● **Extracted entries**:
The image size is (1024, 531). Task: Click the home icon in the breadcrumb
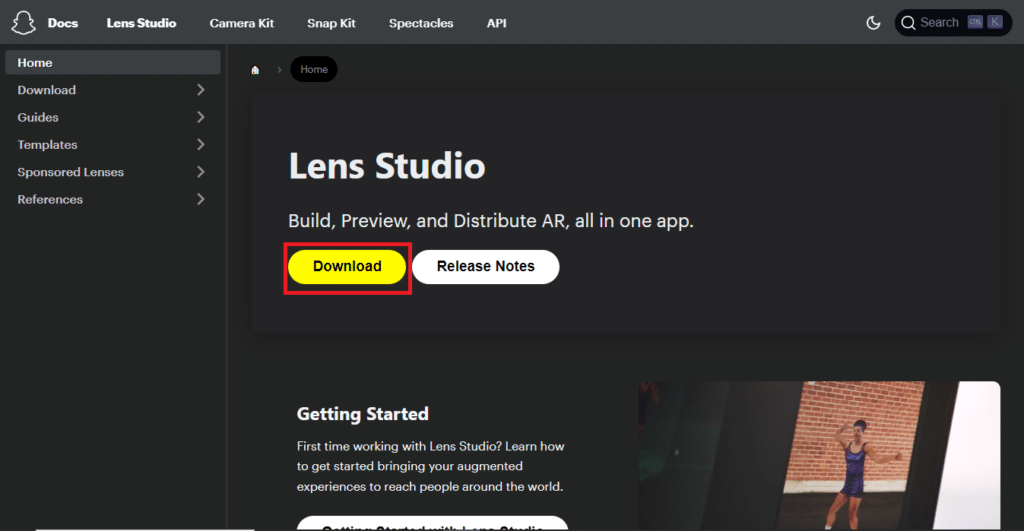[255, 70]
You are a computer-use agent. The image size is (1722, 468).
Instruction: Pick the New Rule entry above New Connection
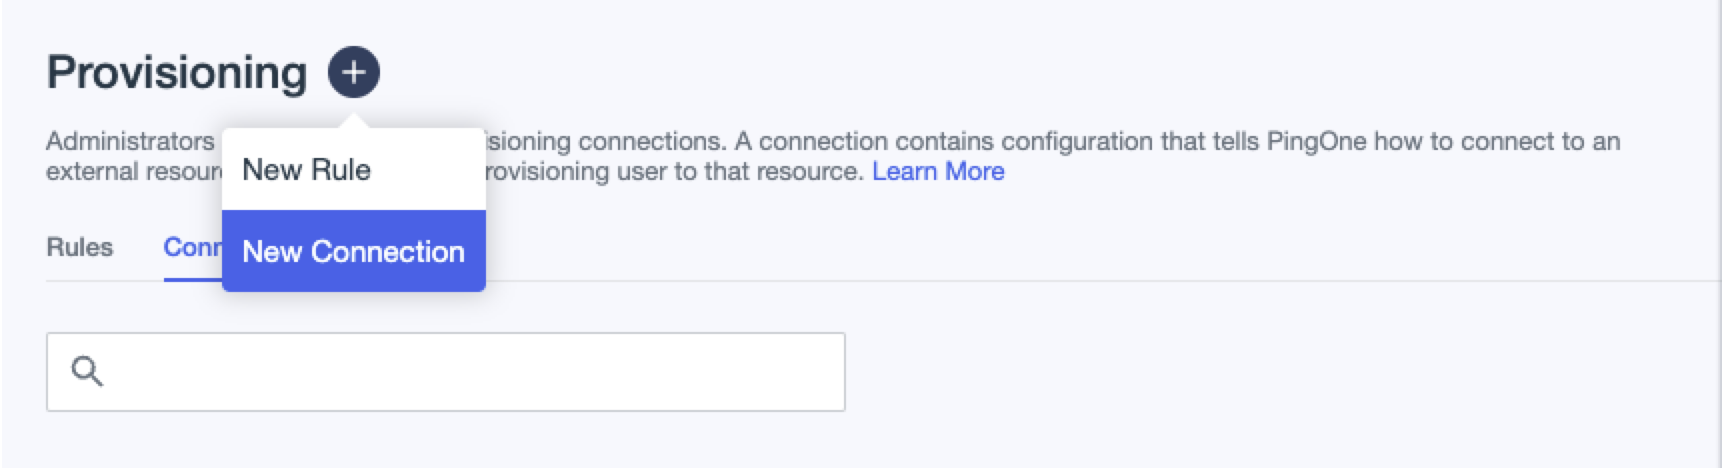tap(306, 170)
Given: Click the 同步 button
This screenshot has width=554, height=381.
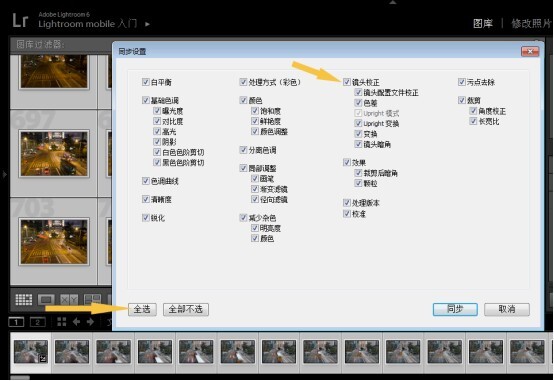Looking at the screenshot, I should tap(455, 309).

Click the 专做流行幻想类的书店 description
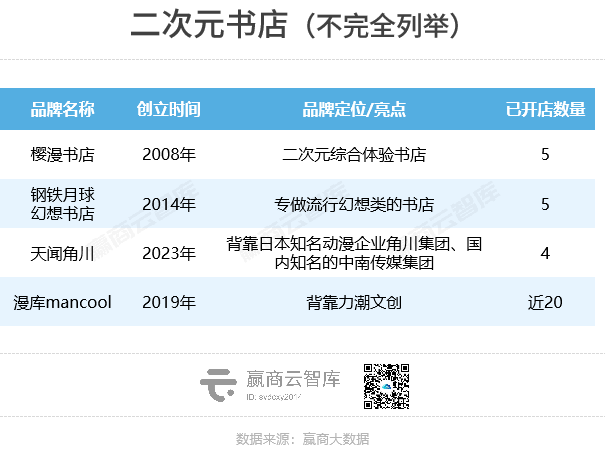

● **Task goal**: Please output the lines from the line that holds "Instruction: Pick the" through the final line of the material above, both included. Each line must match exactly, and pictures must be excluded.

● **Answer box**:
Instruction: Pick the New Rule entry above New Connection
tap(306, 170)
Given: Click the 同步 button
This screenshot has width=554, height=381.
Looking at the screenshot, I should tap(455, 309).

Click the 专做流行幻想类的书店 description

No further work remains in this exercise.